All contributions, bug reports, bug fixes, documentation improvements,

enhancements and ideas are welcome.

A detailed overview on how to contribute can be found in the

[contributing guide](https://github.com/pandera-dev/pandera/blob/main/.github/CONTRIBUTING.md)

on GitHub.

## Issues

Go [here](https://github.com/pandera-dev/pandera/issues) to submit feature

requests or bugfixes.

## Need Help?

There are many ways of getting help with your questions. You can ask a question

on [Github Discussions](https://github.com/pandera-dev/pandera/discussions/categories/q-a)

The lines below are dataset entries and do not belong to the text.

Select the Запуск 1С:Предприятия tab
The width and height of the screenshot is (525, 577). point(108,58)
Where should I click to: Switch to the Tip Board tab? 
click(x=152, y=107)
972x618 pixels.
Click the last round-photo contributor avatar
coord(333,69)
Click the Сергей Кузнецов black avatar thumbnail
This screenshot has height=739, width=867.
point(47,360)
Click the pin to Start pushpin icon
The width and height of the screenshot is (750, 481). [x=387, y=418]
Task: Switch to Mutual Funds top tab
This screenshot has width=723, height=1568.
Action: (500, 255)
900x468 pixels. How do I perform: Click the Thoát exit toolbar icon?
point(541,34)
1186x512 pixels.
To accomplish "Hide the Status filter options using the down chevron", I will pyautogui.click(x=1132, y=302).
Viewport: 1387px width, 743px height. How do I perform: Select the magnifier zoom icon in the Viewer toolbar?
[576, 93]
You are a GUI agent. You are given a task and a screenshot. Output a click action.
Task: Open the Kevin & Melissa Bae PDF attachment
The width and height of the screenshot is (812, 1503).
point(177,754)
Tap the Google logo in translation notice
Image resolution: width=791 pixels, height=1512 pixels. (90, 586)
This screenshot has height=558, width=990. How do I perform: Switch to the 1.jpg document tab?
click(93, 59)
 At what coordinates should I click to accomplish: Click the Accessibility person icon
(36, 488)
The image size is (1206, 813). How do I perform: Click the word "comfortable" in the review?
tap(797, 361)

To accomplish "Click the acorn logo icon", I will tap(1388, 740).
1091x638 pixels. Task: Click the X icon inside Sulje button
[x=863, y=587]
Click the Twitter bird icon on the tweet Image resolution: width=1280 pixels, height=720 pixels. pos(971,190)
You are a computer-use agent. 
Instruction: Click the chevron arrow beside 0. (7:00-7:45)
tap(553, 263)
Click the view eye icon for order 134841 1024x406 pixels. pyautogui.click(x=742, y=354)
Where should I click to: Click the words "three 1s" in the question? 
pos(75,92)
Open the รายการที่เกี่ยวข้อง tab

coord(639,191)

page or reach out to the maintainers and pandera community on

[Discord](https://discord.gg/vyanhWuaKB)

## Why `pandera`?

- [dataframe-centric data types](https://pandera.readthedocs.io/en/stable/dtypes.html),

  [column nullability](https://pandera.readthedocs.io/en/stable/dataframe_schemas.html#null-values-in-columns),

  and [uniqueness](https://pandera.readthedocs.io/en/stable/dataframe_schemas.html#validating-the-joint-uniqueness-of-columns)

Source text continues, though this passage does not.